Objective = In the passage on gas pipeline blockages, what minimum velocity should gas traveling down the pipeline keep, please?

Charlie points out the gas we are talking about here is not the same as what you put in your car.

“This is in the gaseous state, it's not a liquid state. It's in a vapor state. So, if this gas is traveling down the pipeline, you want to maintain at least three to four meters per second of velocity. If that velocity starts to drop off, then the liquids in the gas will start to drop down and gather in the hollow spots, going up a hill, at the bottom of a hill or a coulee or something like that. And then this is where we start getting the slush starting to happen. So, you have to stay on top of your line – watch your pressure and line temperature. You got to keep an eye on it.

“If an operator sees something change, then they either pump more methanol into the pipeline, flush the line and pig it, whatever the case may be, to keep things moving along. And as the product slows down, well, then you’re more apt to have the ‘slushie’ start to happen. And if you don't get on it right away, you'll end up with a solid plug and then you’ve got a real problem because now the pipeline’s locked up and that could end up being in a long fight. We went through that here. We had just about a month and a half of a pipeline down because of that happening.”

The pipelines workers at the Waterton Gas Plant deal with are built in mountainous, hilly areas - up and down, around corners - they are not straight. So, that's where you get that liquid build up – places like the hollows, as Charlie mentioned. That's where your liquids drop out, creating the perfect scenario for a solid blockage inside the pipeline.

If that happens, what are some of the ramifications for the gas plant itself? What are some of the worst scenarios that can happen when the plant is not getting enough product or when you're dealing with a blocked line? Ken Rouleau explains.

“Well, they scramble a bit at a plant when they're not getting all the gas they need. They've got to change the way they process the gas and slow things down. They like to stay on a steady pace in there so everything's smooth. And it does give them a bit of a hiccup when we do lose big volumes in some of these bigger lines.”

“You could actually shut them down as well,” adds Charlie. “There's a certain amount of gas they’ve got to have in order to keep the place going. And if enough of it tanks, you could actually shut the plant down.”

And if the plant does go down, you may not be getting enough gas to your customers who really need and rely on it. As well, when a gas plant stops operating, it’s not just a matter of flipping the switch to get things running again.

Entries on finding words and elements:
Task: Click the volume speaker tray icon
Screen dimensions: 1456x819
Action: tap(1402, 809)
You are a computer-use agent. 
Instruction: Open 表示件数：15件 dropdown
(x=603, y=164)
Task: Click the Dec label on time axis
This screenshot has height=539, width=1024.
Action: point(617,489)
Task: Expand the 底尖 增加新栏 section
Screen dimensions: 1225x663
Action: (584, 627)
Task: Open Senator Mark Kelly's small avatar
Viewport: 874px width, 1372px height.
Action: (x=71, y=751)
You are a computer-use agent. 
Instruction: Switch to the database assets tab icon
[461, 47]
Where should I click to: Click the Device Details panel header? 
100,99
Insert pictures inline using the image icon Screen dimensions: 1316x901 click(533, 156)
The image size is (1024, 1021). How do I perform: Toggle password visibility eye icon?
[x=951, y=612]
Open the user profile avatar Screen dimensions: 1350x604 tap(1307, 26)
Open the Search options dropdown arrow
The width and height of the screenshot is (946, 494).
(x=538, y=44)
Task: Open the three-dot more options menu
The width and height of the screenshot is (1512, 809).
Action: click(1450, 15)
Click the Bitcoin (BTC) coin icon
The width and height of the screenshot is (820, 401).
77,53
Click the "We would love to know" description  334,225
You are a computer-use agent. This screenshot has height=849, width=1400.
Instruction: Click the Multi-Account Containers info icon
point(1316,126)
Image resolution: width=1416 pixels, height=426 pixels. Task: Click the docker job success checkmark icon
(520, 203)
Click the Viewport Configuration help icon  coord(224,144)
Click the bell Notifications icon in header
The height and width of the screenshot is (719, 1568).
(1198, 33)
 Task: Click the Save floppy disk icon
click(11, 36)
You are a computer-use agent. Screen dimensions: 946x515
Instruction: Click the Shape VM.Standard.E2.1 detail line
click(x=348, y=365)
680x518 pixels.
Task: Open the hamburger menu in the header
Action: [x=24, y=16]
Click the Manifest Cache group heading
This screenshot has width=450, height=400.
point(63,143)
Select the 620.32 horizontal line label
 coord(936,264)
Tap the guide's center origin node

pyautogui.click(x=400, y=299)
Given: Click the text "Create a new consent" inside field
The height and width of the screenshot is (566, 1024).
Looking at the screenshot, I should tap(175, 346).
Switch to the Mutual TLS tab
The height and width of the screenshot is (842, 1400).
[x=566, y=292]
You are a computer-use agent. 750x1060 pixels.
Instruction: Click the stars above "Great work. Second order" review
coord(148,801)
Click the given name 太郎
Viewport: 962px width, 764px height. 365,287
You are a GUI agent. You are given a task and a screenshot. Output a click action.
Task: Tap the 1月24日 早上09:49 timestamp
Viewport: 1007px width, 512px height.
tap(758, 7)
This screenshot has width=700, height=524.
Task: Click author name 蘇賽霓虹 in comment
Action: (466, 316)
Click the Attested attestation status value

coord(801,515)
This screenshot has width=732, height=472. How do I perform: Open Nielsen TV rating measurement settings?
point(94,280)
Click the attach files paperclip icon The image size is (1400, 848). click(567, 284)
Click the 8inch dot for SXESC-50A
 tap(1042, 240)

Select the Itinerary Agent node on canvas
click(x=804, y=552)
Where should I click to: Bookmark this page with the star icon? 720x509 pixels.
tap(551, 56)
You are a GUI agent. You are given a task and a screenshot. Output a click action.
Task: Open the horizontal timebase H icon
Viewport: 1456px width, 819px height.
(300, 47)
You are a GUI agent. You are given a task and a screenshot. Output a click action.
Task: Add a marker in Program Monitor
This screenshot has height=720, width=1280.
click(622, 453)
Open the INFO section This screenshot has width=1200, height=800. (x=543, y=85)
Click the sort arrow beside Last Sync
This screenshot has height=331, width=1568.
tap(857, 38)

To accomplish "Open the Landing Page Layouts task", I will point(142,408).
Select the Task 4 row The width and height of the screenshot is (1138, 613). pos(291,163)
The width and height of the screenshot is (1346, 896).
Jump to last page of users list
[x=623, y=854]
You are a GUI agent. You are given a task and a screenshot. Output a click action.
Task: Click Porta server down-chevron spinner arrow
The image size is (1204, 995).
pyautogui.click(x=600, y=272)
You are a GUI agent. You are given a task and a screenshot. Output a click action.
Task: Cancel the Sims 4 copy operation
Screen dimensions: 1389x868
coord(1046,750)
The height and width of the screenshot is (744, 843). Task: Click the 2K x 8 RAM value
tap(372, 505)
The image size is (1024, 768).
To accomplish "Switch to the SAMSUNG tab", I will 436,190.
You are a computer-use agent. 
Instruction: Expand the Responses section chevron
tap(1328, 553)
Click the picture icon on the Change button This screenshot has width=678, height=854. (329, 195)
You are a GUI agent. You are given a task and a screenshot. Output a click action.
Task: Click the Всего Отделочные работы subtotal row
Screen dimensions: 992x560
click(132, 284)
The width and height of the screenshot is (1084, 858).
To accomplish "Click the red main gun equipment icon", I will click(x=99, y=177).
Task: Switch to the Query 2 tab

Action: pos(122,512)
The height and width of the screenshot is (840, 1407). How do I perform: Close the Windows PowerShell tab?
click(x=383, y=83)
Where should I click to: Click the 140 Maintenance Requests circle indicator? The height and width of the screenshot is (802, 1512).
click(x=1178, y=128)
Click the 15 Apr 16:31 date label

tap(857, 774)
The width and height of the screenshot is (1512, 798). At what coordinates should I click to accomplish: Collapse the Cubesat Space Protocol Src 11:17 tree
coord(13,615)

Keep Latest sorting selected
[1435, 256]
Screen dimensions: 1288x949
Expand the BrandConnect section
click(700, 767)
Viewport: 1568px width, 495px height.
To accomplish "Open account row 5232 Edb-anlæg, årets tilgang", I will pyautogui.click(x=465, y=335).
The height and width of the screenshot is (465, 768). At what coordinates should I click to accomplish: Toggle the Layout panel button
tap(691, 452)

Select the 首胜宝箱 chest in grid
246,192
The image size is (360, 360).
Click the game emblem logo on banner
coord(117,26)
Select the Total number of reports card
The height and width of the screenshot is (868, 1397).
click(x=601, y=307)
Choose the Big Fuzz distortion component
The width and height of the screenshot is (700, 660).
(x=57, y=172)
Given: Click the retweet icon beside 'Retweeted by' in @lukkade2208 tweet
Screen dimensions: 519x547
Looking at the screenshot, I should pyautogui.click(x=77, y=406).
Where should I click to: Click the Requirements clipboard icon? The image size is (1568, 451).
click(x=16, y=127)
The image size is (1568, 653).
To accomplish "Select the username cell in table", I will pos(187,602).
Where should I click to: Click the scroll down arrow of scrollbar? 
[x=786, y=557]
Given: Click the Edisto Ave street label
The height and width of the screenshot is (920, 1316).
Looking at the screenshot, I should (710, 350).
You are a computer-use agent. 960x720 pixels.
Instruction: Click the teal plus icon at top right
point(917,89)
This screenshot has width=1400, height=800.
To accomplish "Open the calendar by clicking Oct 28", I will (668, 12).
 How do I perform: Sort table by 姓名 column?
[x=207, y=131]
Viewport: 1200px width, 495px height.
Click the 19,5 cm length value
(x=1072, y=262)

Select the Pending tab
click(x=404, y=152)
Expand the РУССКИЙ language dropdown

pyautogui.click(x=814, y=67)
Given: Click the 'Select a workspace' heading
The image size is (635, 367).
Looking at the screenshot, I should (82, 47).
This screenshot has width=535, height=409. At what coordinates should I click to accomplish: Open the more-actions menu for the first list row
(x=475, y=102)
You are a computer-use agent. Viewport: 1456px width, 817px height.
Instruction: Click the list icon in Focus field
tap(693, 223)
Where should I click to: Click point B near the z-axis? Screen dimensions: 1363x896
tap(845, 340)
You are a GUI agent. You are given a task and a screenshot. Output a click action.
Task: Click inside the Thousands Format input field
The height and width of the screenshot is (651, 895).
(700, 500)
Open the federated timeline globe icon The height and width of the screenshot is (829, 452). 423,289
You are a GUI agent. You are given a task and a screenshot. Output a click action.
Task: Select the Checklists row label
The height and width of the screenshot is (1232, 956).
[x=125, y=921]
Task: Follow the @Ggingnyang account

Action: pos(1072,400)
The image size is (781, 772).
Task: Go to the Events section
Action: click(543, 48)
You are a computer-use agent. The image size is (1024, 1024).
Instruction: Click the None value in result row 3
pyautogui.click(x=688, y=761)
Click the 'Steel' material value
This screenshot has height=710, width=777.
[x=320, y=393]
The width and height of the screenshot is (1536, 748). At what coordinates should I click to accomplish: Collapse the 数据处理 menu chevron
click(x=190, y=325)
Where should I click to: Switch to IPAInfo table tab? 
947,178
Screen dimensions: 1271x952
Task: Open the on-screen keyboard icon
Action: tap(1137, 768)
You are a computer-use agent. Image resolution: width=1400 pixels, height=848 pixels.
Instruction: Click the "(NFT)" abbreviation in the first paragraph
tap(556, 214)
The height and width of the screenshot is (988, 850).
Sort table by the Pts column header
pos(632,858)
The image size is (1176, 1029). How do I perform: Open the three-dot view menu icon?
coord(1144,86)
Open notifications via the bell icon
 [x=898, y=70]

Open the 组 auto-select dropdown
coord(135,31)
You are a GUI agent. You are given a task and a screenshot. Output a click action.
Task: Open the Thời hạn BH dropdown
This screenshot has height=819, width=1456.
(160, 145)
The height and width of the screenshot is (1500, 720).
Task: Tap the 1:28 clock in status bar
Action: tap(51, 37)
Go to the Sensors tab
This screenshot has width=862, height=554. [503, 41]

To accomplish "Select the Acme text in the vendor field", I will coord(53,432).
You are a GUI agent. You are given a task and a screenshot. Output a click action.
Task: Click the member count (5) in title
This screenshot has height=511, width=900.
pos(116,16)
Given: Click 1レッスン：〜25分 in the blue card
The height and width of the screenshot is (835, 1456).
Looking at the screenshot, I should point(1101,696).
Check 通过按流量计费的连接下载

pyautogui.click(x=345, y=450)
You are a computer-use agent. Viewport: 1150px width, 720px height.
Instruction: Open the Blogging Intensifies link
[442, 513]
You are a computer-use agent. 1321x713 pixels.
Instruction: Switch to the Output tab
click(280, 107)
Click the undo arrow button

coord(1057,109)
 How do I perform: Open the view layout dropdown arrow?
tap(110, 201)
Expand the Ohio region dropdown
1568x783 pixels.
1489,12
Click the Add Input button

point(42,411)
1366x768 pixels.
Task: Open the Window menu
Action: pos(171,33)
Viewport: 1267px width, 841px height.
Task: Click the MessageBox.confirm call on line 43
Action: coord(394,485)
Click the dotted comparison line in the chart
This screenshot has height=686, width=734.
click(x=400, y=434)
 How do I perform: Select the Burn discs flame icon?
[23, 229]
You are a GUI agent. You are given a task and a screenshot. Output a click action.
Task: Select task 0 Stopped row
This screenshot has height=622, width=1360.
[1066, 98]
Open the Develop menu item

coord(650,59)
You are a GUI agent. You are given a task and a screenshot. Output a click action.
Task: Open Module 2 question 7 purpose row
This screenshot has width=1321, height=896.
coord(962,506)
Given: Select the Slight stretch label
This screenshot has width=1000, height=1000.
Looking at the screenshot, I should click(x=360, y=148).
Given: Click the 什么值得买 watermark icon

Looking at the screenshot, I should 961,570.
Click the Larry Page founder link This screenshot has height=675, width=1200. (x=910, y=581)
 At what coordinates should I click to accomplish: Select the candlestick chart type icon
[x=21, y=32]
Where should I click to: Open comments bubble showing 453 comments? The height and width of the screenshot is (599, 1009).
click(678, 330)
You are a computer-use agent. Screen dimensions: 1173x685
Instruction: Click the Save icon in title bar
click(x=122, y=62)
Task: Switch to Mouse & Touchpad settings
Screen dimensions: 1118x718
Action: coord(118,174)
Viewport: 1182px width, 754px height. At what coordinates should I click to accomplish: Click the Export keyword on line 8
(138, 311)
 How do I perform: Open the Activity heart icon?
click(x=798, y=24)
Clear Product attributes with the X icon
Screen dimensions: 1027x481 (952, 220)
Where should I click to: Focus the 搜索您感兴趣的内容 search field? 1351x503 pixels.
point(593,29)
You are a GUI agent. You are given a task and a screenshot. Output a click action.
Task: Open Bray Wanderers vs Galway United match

Response to this task = At least three to four meters per second.